We turn first to the question of whether the original divorce judgment and subsequent modification orders issued in Vermont were consistent with the PKPA, and thereby binding in other states. Under subsection (c) of the Act, a custody determination is consistent with the PKPA if two requirements are fulfilled. First, the issuing court must have jurisdiction under state law, 28 U.S.C. § 1738A(c)(1), which in Vermont is governed by the UCCJA, 15 V.S.A. §§ 1031-1051. Second, one of the five conditions listed in PKPA subsection (c)(2) must be met.3

[406]*406For each of the three Vermont orders, the first criterion was satisfied because Vermont had jurisdiction under the UCCJA when the orders were issued. The UCCJA confers jurisdiction on the family court if Vermont is the child’s home state. 15 V.S.A. § 1032(a)(1).4 “Home state” is defined as “the state in which the child immediately preceding the time involved lived with his parents, a parent, or a person acting as parent, for at least six consecutive months.” Id. § 1031(5).

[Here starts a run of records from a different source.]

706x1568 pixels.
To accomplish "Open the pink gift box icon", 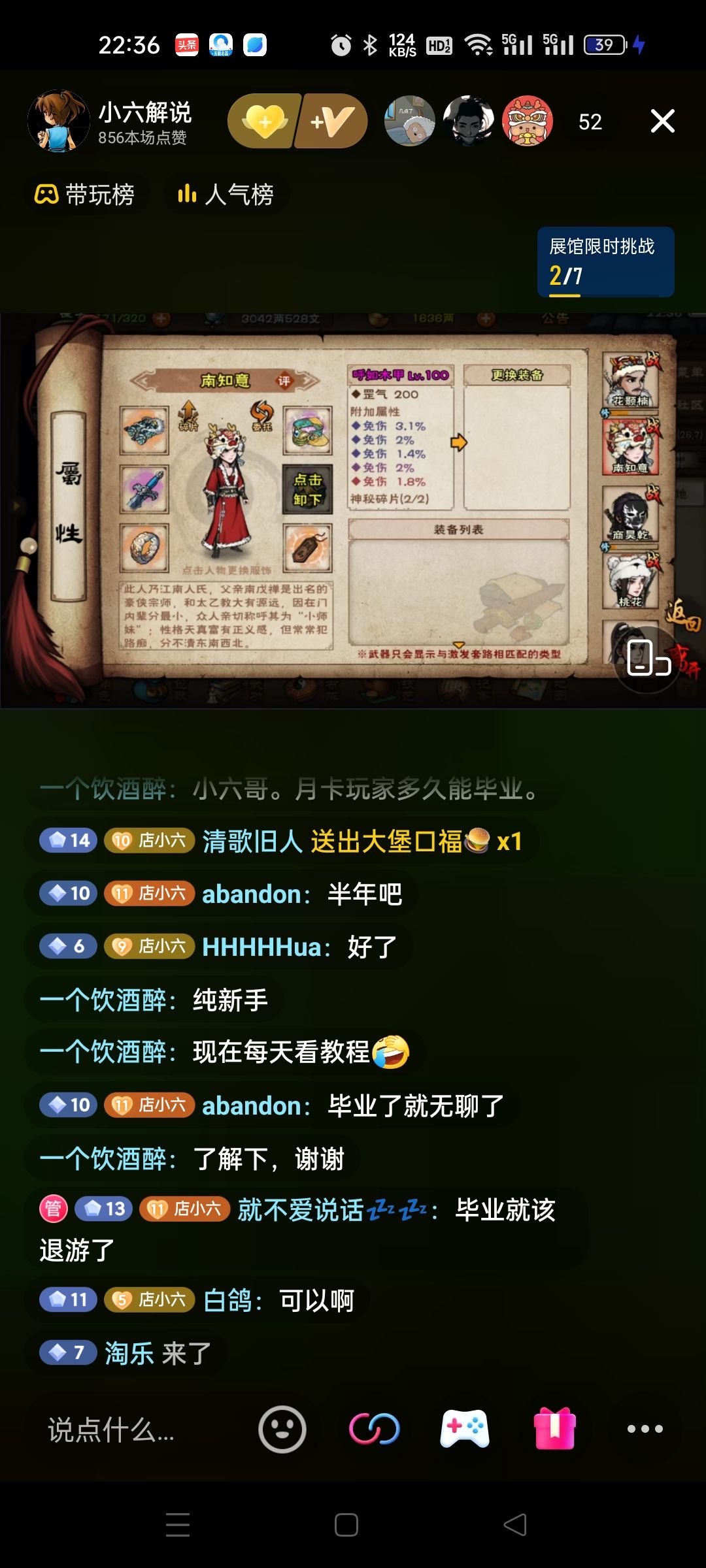I will [555, 1428].
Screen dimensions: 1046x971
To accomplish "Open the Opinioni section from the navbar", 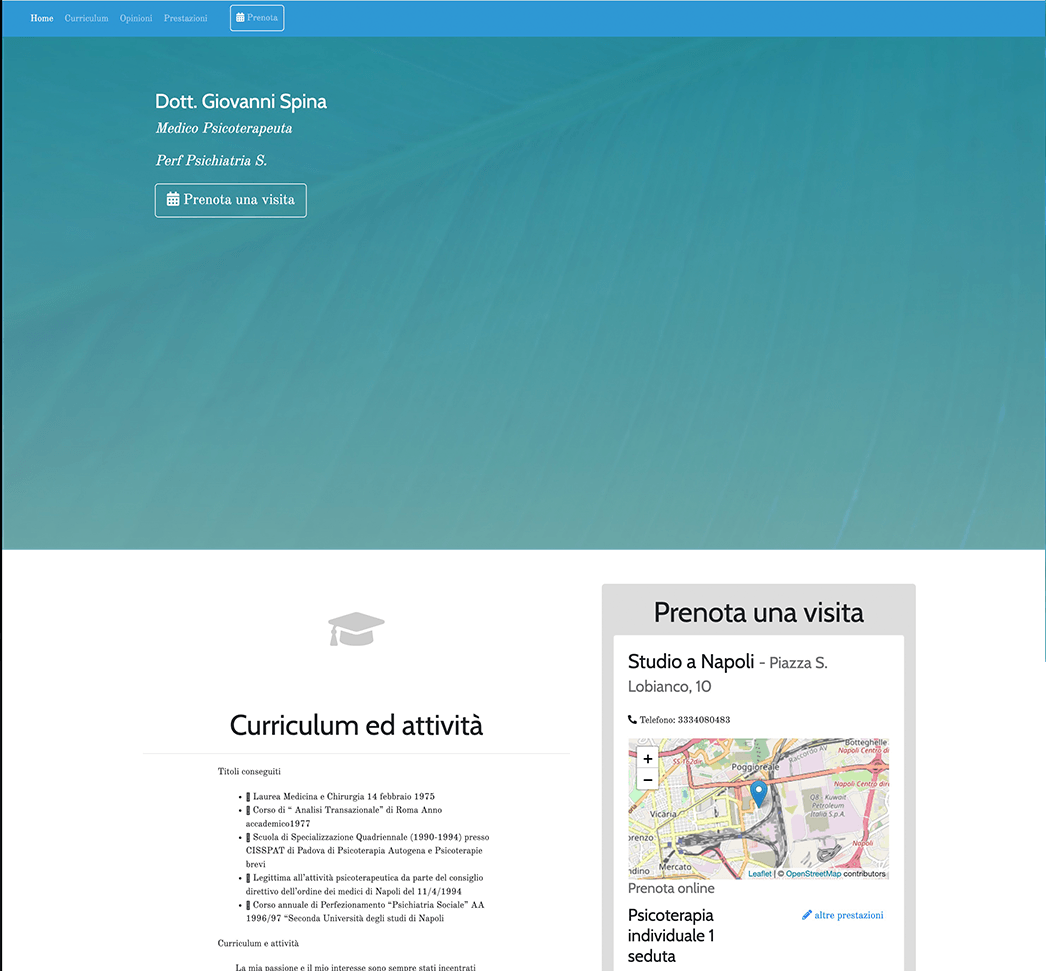I will coord(135,17).
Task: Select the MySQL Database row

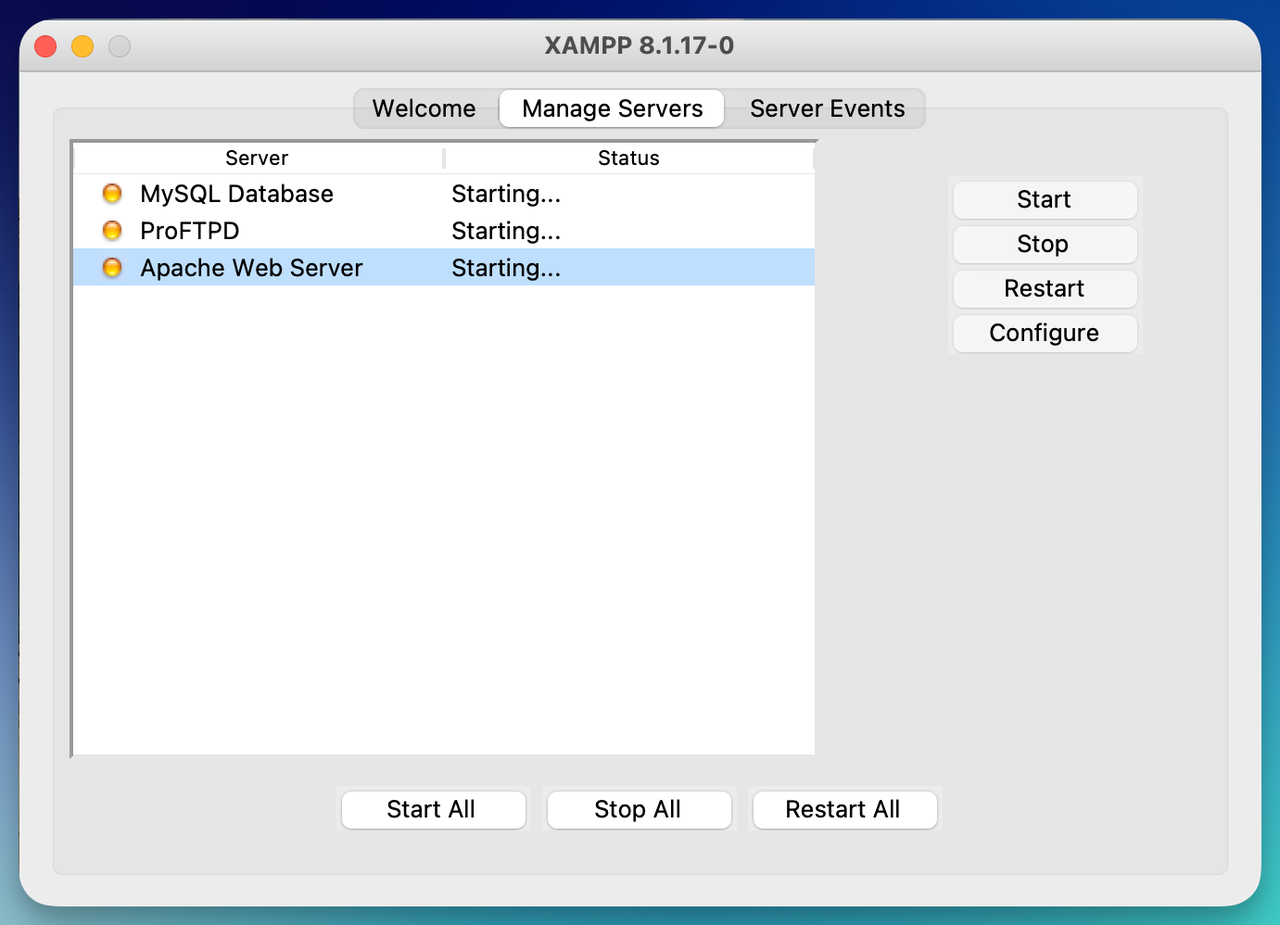Action: (444, 194)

When the 1986 divorce proceedings commenced, Matthew had lived in Vermont at least six months; the same was true prior to the 1990 modification. He and his mother moved to Rhode Island approximately two months before the September 1991 modification order was issued, but before the relocation they had lived in Vermont for six consecutive months, and Vermont was the only state that Matthew had lived in for six consecutive months before modification proceedings commenced. This nearly continuous residency sufficed to qualify Vermont as his home state and confer jurisdiction under the UCCJA. The Vermont court validly exercised jurisdiction under state law, and the orders satisfied the first PKPA consistency requirement under § 1738A(c)(l).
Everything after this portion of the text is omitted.